Let's admit right up front: The 6502 is poorly suited for relocatable code. It's not totally incapable of it though, nor does every application need to wring maximum performance out of the processor. We sometimes accept compromises in performance to get another desired benefit. (I will also admit that this particular section is only musings on my part which hopefully will give you ideas, as I don't have practical experience in this area. Email me with ideas to improve this section, or discuss it on the 6502.org forum. I'll put the direct link here if a discussion gets started.)
6502 programs usually have the luxury of knowing ahead of time the address of every jump destination, variable, etc.. It's a simple system and usually has no memory management unit (MMU); so if you want multiple pre-assembled programs loaded in RAM at once, in unforeseen order, the code must be relocatable, and references to addresses in the same program (not the kernel's fixed addresses) must be relative, not absolute. This is especially true if you want to be able to move the program even after it is loaded, like to delete a program and move others so the free memory space is all at one end, available to load a bigger program. (If a program is already active, you probably would only move it when it's at a good pausing point so it doesn't have actual addresses on the stack that would suddenly become invalid as a result of the move.)
Side note: For an impressive 6502 OS that allows program relocation at the time of loading (but not after), see André Fachat's GeckOS scalable preëmptive multitasking/multithreading OS which has Unix-like features, dynamic memory management, relocatable file format, a standard library, internet support, virtual consoles, and remote login, and runs on a Commodore 64 and other 6502 platforms!
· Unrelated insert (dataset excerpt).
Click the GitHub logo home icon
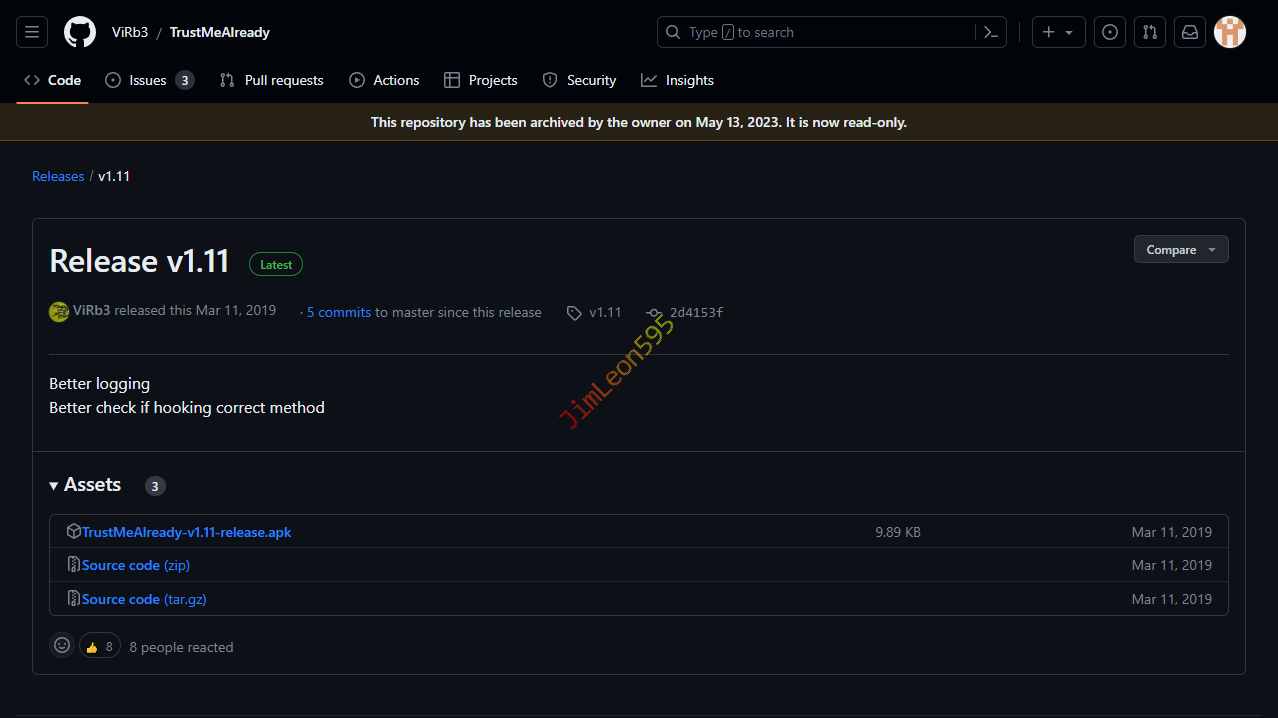80,32

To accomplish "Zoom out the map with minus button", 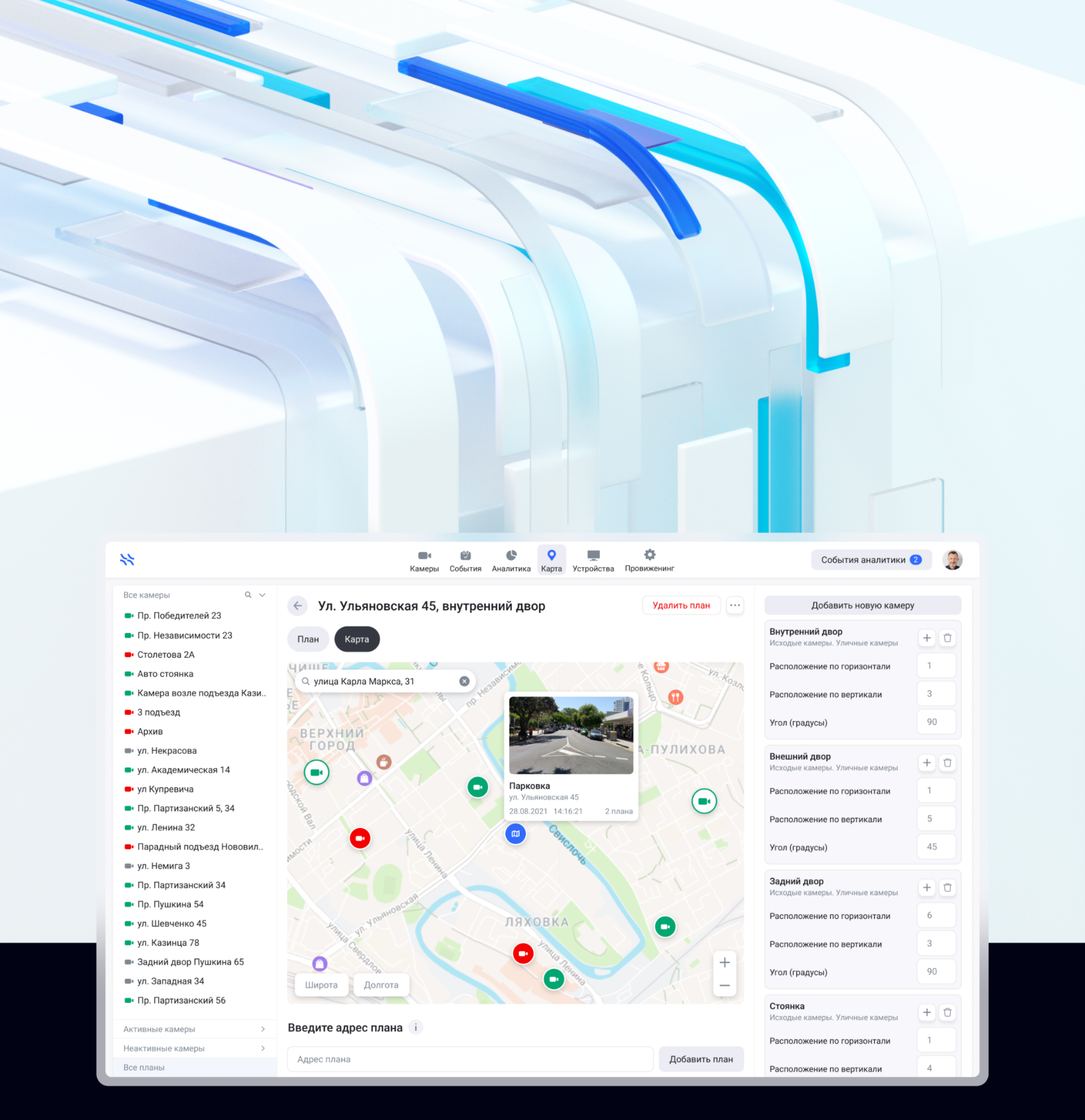I will (725, 986).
Undefined address references are solved at load time.
Code that is completely relocatable must refer to routines and data by addresses that are relative to the current program counter, rather than absolute. Outside of the relative-branch instructions, the 6502 is inefficient at this. The 65816 has instructions specifically designed for the job, and if there's an instruction lacking, it's easier to synthesize it on the '816. The native 65816 instructions can be synthesized on the '02 (although inefficiently), and we will look at that in the next section, section 13.
Making the code relocatable on the 6502 may be realistic for some applications, due to relative subroutine calls and long jumps being only occasional. However, I have found that making most of the data relocatable as well is harder, due to the constant references. So whadya do?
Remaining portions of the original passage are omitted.